These past few days, I’ve explored some of the ways we could use Bencode as data format “over the wire” in both very limited embedded µC contexts and in scripting languages.
Calling it “over the wire” is a bit more down-to-earth than calling Bencode a data serialisation format. Same thing really: a way to transform a possibly complex nested (but acylic) data structure into a sequence of bytes which can be sent (or stored!) and then decoded at a later date. The world is full of these things, because where there is communication, there is a need to get stuff across, and well… getting stuff across in the world of computers tends to happen byte-by-byte (or octet-by-octet, if you prefer).
When you transfer things as bytes, you have to delimit the different pieces somehow. The receiver needs to know where one “serialised” piece of information ends and the next starts.
There are three ways to send multi-byte chunks and keep track of those boundaries:
- send a count, send the data, rinse and repeat
- send the bytes, then add a special byte marker at the end
- send the bytes and use some “out-of-band” mechanism to signal the other side
Each of them has major implications and trade-offs for how a transmission works. With counts, if there is any sort of error, we’re hosed – because we lose sync and no guaranteed way to ever recover from it.
With the second approach, we need to reserve some character code as end marker. That means it can’t appear inside the data. So then the world came up with escape sequences to work around this limitation. That’s why to enter a quote inside a string in C, you have to use a backslash:
"this is a quoted \" inside a string" – and then you lose the backslash. It’s all solvable, of course… but messy.
The third approach uses a different trick: we send whatever we like, and then we use a separate means of communication to signal the end or some other state change. We could use two separate communication lines for example, sending data over one and control information over the other. Or close the socket when done, as with TCP/IP.
If you don’t get this stuff right, you can get into a lot of trouble. Like when in the 60′s, telephone companies used “in-band” tones on a telephone line to pass along routing or even billing information. Some clever guys got pretty famous for that – simply inserting a couple of tones into the conversation!
So how about Bencode, eh?
Well, I think it hits the sweet spot in tradeoffs. It’s more or less based on the second mechanism, using a few delimiters and special characters to signal the start and end of various types of data, while switching to a byte-counted prefix for the things that matter: strings with arbitrary content (hence including any bit pattern). And it sure helps that we often tend to know the sizes of our strings up front.
With Bencode, you don’t have to first build up the entire message in memory (or generate it twice) to find out how many bytes will be sent – as required if we had to use a size prefix. Yet the receiver also can prepare for all the bigger memory requirements, because strings are still prefixed with the number of bytes to come.

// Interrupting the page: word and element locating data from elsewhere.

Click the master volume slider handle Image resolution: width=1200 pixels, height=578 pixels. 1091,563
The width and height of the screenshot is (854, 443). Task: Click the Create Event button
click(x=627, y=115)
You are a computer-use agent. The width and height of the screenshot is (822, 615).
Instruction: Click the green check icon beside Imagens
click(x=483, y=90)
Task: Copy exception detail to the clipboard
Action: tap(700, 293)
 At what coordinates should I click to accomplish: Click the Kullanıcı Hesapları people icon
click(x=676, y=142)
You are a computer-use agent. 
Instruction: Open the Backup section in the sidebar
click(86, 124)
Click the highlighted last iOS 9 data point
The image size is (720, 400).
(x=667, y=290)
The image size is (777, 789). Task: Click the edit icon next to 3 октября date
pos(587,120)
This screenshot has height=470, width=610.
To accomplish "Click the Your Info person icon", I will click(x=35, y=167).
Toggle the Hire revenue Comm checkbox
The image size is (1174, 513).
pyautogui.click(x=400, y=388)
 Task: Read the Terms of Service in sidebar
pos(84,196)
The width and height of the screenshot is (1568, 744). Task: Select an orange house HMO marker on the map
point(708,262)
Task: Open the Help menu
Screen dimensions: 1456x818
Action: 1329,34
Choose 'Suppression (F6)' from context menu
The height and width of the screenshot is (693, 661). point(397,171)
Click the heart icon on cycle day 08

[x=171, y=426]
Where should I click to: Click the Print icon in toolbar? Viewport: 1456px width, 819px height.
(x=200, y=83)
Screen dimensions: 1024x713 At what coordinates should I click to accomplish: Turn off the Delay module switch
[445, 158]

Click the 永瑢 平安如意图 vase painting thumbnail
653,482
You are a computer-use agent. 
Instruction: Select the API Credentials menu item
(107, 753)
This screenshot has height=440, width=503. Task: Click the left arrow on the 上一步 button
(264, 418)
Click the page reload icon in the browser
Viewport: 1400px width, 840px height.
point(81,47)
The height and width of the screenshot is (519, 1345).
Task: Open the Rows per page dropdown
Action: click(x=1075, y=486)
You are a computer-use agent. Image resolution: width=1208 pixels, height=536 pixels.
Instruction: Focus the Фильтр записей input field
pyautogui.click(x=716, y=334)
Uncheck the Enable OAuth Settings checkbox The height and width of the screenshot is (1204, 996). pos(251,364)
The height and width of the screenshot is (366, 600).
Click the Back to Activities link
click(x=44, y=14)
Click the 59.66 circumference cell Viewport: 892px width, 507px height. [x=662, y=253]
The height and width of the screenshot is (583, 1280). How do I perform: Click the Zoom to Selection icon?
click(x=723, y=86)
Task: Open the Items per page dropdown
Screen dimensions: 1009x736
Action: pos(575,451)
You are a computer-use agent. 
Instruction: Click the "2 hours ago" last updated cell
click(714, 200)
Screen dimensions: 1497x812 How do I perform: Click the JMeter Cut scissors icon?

Also, having an 8-bit clean data path really offers a lot of convenience. Because any set of bytes can be pushed through without any processing. Like 32-bit or 64-bit floats, binaries, ZIP’s, MP3′s, video files – anything.
Another pretty clever little design choice is that neither string lengths nor signed integers are limited in size or magnitude in this protocol. They both use the natural decimal notation we all use every day. A bigger number is simply a matter of sending more digits. And if you want to send data in multiple pieces: send them as a list.
Lastly, this format has the property that if all you send is numerical and plain ASCII data, then the encoded string will also only consist of plain text. No binary codes or delimiters in sight, not even for the string sizes. That can be a big help when trying to debug things.
Yep – an elegant set of compromises and design choices indeed, this “Bencode” thing!